5. Voor een strijdbare vakbond

Eén van de voorwaarden om bovenstaande doelstellingen te bereiken, is dat de arbeiders kunnen rekenen op organisaties, zowel op syndicaal als op politiek vlak, waarmee ze de strijd voor deze eisen kunnen voeren.

Het is duidelijk dat er binnen de vakbonden een strijd zal nodig zijn opdat strijdsyndicalisme terug op de voorgrond zou treden. Het overlegmodel waarbij de leiding van de vakbond al pratend probeert om de patroon op andere gedachten te brengen, faalt. De sterkte van de vakbonden, en dat is reeds vele malen in de geschiedenis aangetoond, is net hun capaciteit om arbeiders samen te brengen in een strijd voor hun onmiddellijke belangen.

Het is deze capaciteit waar de patroon schrik van heeft. Als de patroon echter weet dat de leiding van de vakbond te overtuigen valt om het op een akkoordje te gooien, waarom zou hij zich dan genoodzaakt voelen om ook maar één duimbreed in te binden? Heeft de patroon anderzijds het gevoel dat de vakbond bereid is als één man/vrouw op te komen voor de belangen van de arbeiders, zal die patroon een stuk voorzichtiger reageren. Wat belangrijker is, is het feit dat de arbeiders zich dan met een stuk meer zelfvertrouwen in de strijd zullen werpen, aangezien de kans op een overwinning binnen bereik ligt.

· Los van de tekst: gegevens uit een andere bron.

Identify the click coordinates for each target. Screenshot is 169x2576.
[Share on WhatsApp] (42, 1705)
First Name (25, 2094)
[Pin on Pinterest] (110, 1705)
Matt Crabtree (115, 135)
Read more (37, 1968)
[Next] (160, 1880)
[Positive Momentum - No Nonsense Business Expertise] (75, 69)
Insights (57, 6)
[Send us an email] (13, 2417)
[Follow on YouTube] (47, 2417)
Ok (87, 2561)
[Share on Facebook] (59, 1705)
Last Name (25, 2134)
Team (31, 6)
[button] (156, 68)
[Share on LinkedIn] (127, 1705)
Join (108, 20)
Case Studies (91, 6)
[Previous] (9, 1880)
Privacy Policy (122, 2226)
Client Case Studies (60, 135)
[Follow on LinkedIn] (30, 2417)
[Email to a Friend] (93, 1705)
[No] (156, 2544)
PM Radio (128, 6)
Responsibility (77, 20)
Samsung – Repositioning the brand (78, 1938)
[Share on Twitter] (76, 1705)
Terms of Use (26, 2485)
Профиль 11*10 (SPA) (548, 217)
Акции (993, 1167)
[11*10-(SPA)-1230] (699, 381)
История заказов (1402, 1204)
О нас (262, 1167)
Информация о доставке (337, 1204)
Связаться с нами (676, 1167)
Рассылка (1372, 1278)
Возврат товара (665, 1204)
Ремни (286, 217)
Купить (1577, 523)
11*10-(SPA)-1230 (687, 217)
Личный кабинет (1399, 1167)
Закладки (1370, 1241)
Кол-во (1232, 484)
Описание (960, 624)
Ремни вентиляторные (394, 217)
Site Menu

De vakbonden dienen niet om de bazen te helpen bij hun “herstructureringen”, maar om de belangen te verdedigen van de werkende mensen. Tegenover het overlegsyndicalisme stellen wij het strijdsyndicalisme. Iedere ontwikkeling in deze richting zullen wij steunen. Er moet gevochten worden voor iedere job en het behoud van alle verworvenheden.

Een nieuwe arbeiderspartij zou ook binnen de vakbonden een strijdbare linkervleugel moeten organiseren om een alternatief te bieden op de “strategie” van de vakbondstop, die neerkomt op niets doen en op het begraven van strijdbewegingen. Dit is een van de belangrijkste redenen waarom veel arbeiders vandaag soms cynisch zijn over de rol van vakbonden, of waarom de vakbondsleiders er niet meer in slagen om jongeren warm te maken voor vakbondswerk.

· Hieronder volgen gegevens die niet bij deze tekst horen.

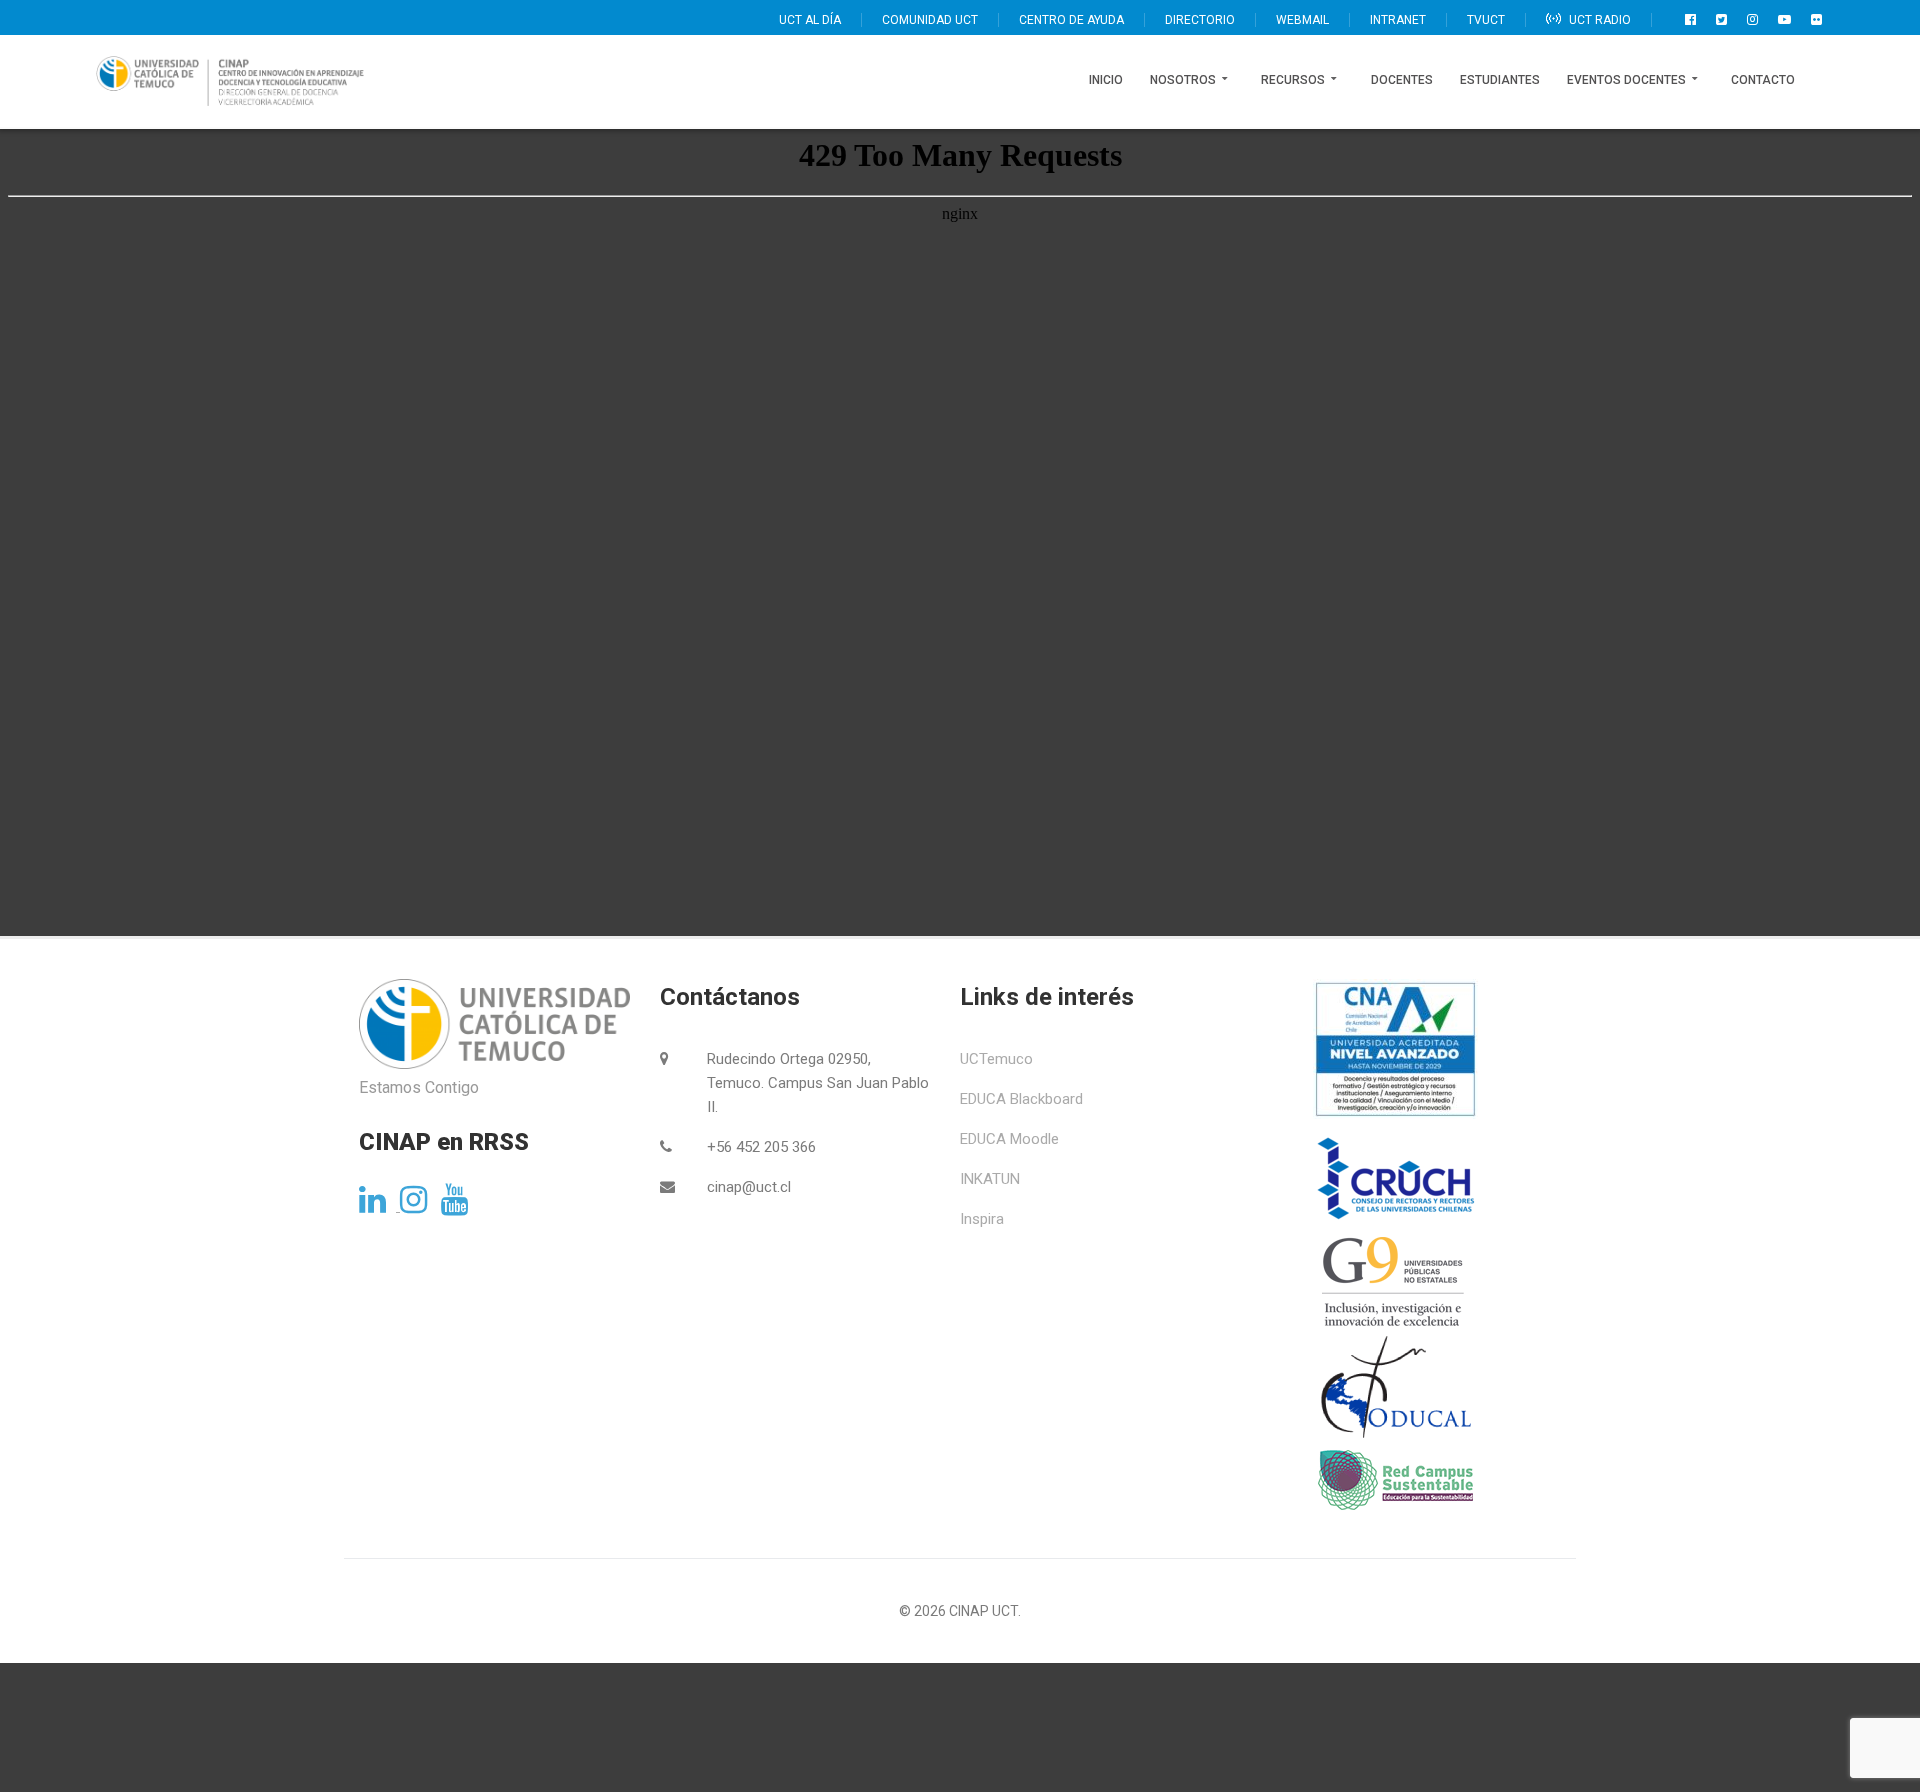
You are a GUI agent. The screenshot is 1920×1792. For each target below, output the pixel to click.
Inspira (982, 1219)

Denk aan het stilleggen van de beweging tegen het Generatiepact in 2005. In de loop van deze strijd werd – in het beste geval – de basis “geconsulteerd” tijdens regionale vergaderingen zonder dat ze echter mocht beslissen. De beweging werd compleet willekeurig stilgelegd vanuit de top van het ABVV en ACV. Waarom mogen de militanten niet zelf beslissen over het al dan niet beëindigen van een beweging? Er is nood aan reële vakbondsdemocratie, die de macht legt bij een actieve en betrokken basis, die zelf mee kan beslissen via democratische stemmingen over het verloop van de strijd. De potentiële kracht van de arbeidersklasse is aanwezig. We hebben vakbondsleiders nodig die deze macht ook durven gebruiken om onze jobs, lonen, pensioenen, etc. te verdedigen en de strijd van elke dag te koppelen aan het streven naar een andere maatschappij.

 

6. Voor de vorming van een nieuwe arbeiderspartij

Maar de arbeidersklasse heeft ook een partij nodig die deze strategie politiek kan en wil vertalen. Het is duidelijk dat de SP.a en de PS, ooit gezien door een meerderheid onder de arbeiders als hun partijen, niet meer bereid zijn het gevecht aan te gaan.

Integendeel, ze zijn verworden tot de beste uitvoerders van de besparingspolitiek en zo worden ze ook door steeds meer mensen gezien. De jarenlange deelname aan de regering, de desoriëntatie en demoralisatie sinds de val van de zogenaamde socialistische regimes, met als gevolg daarvan het openlijk omarmen van de “vrijemarktprincipes” hebben deze partijen totaal gecorrumpeerd.

Indien we als werkende mens een politieke vertaling willen van onze eisen, zullen we bijgevolg een nieuwe partij moeten opbouwen. LSP-PSL weet dat een dergelijke partij niet uit de lucht zal komen vallen. We beseffen dat zo’n nieuwe arbeiderspartij pas echt levensvatbaar zal worden als ze gedragen wordt door een belangrijk deel van de arbeidersbeweging, meer bepaald door delen van de vakbonden, op basis van ervaringen opgedaan in massabewegingen en massastrijd. Maar als we op de vakbondsleiding moeten wachten, kan het nog lang duren. Het is pas als er voldoende druk van beneden komt, dat de besten onder hen bereid zullen zijn hun kop uit te steken.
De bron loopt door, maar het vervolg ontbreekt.